Today, the family of Mikaela Renee Lynch found themselves in the depths of one of the worst horrors that can be visited upon them. Their beautiful daughter, just 9 years old, had wandered away from their home on Sunday. Like J, she has autism. Today, she was found in a creek, deceased. 

This isn’t the sort of subject I would usually write about. This family’s grief, their sorrow and what they are going through is what I count to be amongst my greatest fears for my little boy. He’s just shy of 3 and already a bolter/runner. If he could work the doorknob, he’d be out the front door I have no doubt. He has his own agenda in this world and if there’s a body of water larger than a puddle, he’s right there despite having no knowledge of how to functionally swim or deal with said body of water outside of being within my arms or in a safe bathtub. 

There are people in this world who will blame the Lynch family. I know it. I’ve seen the ugly that is in this world and I have to acknowledge it. I don’t. I can’t.
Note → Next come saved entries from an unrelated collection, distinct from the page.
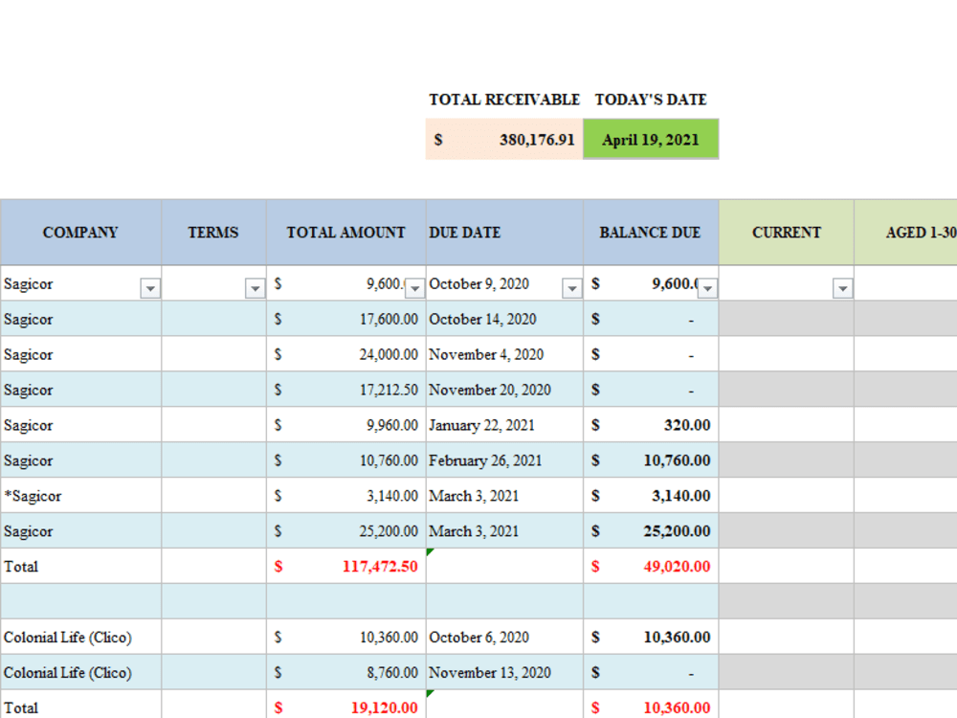Screen dimensions: 957x718
Task: Select the red 117,472.50 total amount cell
Action: point(345,566)
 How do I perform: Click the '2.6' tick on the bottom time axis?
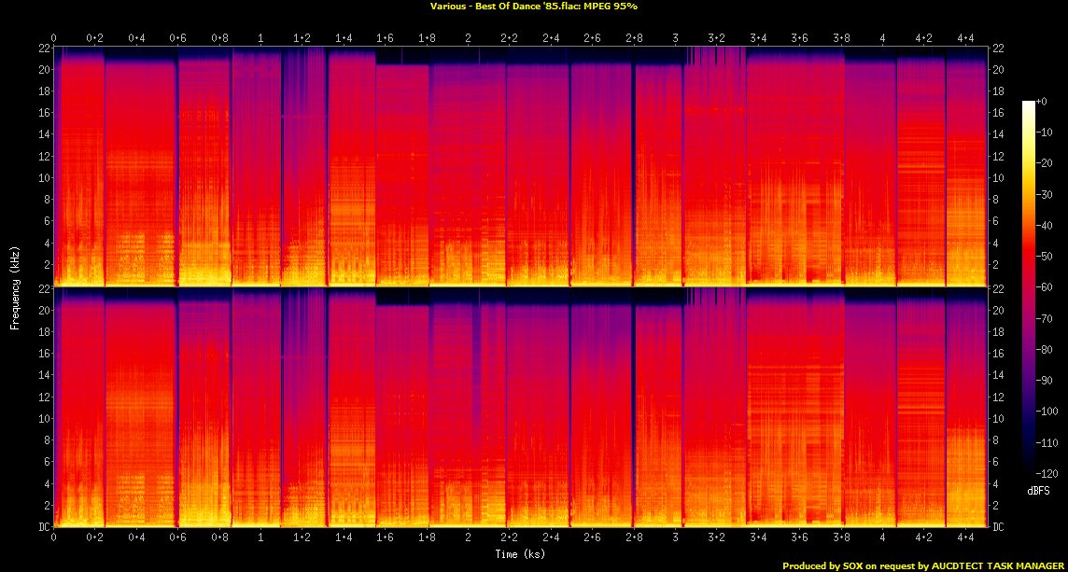point(592,537)
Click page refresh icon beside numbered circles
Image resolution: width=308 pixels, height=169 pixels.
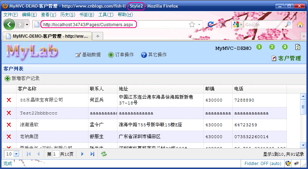point(298,47)
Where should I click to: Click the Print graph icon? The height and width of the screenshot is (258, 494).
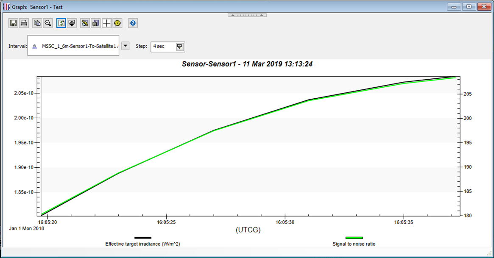tap(24, 23)
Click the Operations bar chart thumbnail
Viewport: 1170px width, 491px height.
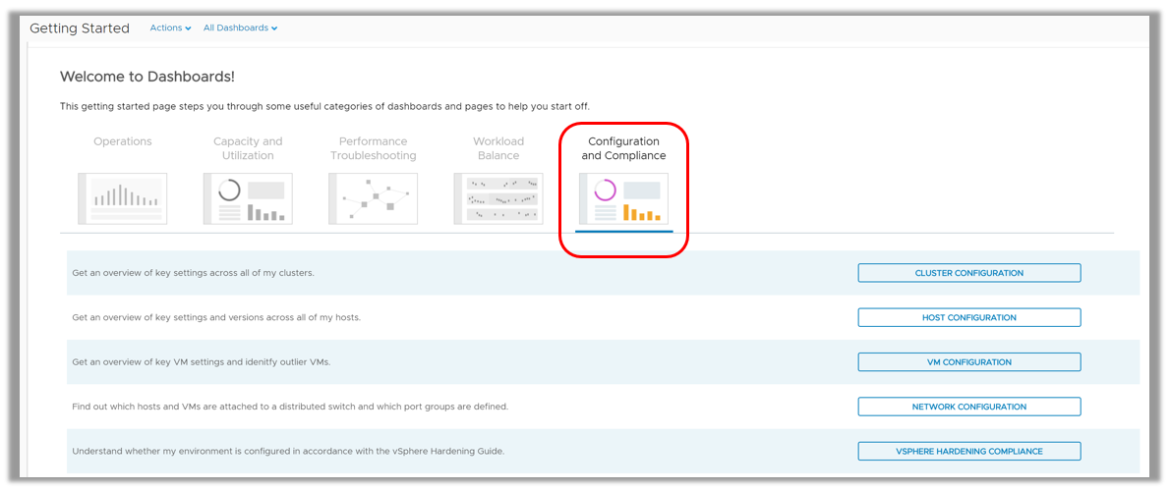pos(123,198)
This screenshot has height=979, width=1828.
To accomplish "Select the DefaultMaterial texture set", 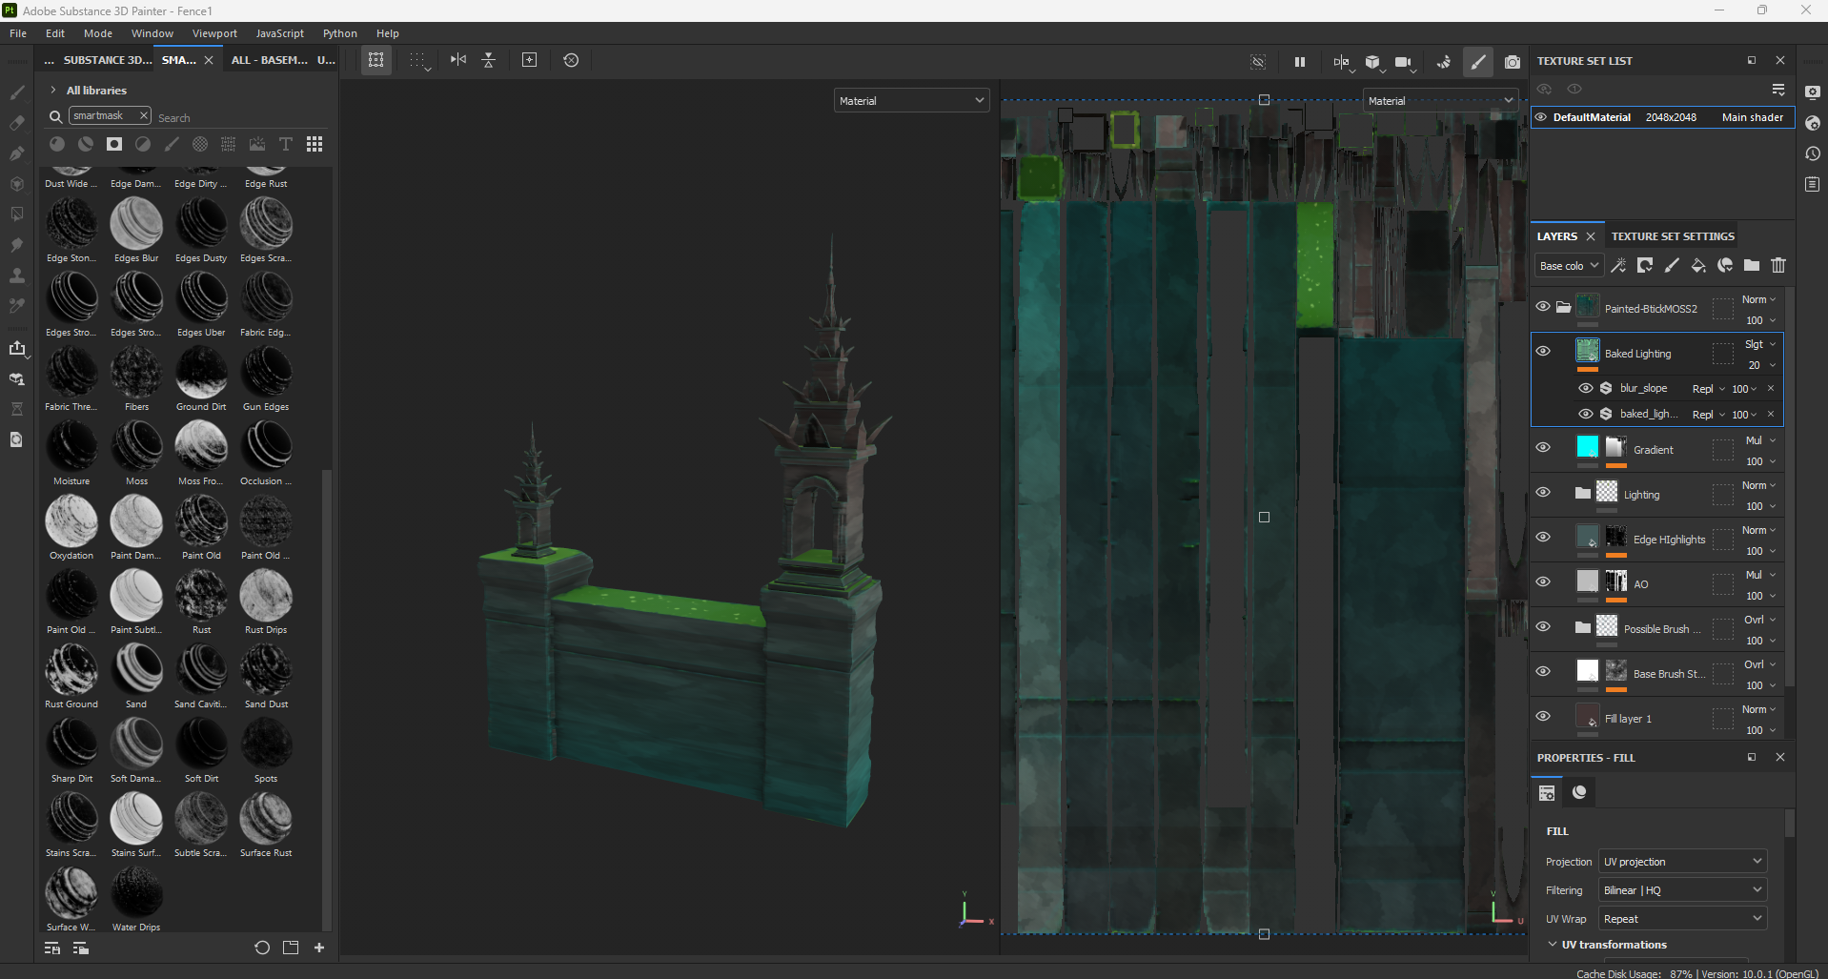I will point(1592,117).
People in this community are likely to be similar in thinking to myself I would hope. Our children, our loved ones – they cannot live in a vacuum. We cannot button them up in safe, soft rooms away from the world. The world deserves to know them and they deserve to know it. We can put up every lock, every barrier, every safeguard but things can, and do, sometimes happen. It’s in these moments we pray for the best outcome and gird our hearts for the worst. It’s in these moments we stand by, ready to support those who face the darkest news.

I have a few resources for those of you who might read my rambling and want to know more about how to keep your loved one with autism safe. There is no 100% fool proof method in this world, but every little bit can help.

AWAARE Collaboration: The Autism Wandering Awareness Alerts Response and Education Collaboration offers great educational materials as well as safety items. It is the collaboration of six major autism foundations and a source of invaluable information and tools.

The Flutie Foundation Safe and Secure Project: The Doug Flutie Foundation works with LoJack SafetyNet and local fencing companies to help families in need keep their children safe. This is very New England-centric.

LoJack SafetyNet: LoJack offers a bracelet program that helps track children or adults prone to elopement/wandering. When emergency responders are contacted they trigger the signal, tracking it to bring your loved one home. Not the most inexpensive of things but if you have a child or adult in your life who is prone to getting away, it may be worth its weight in gold.

I could probably sit here all night posting links to help keep our families safe. My son will have his dog once we finish fundraising, a dog trained to track him should he elope, and I equip my son with two dogtags located on his shoe: One reads his name, the fact he has autism and limited speech, and my number. I had it made here. The other is a MedicAlert tag for emergency responders so that they can have access to his medical history immediately and know he has the delays he has plus other pertinent information if care is needed. These are just some measures to ensure safety but I am sure the great parents I have interacted both online and off have some awesome measures they take too.

I know the Lynch family may never see this but my thoughts and prayers are with you and yours. You loved your daughter in the time she was with you and I know nothing can remove the blame we, as parents, take on ourselves whenever anything happens to or with our children. I cannot tell you that you’re going to be okay tomorrow because you might never be the kind of okay you once knew ever again. You’ll find a new way to be. You’ll learn a new way of living. We, as a community, will be here for you along the way.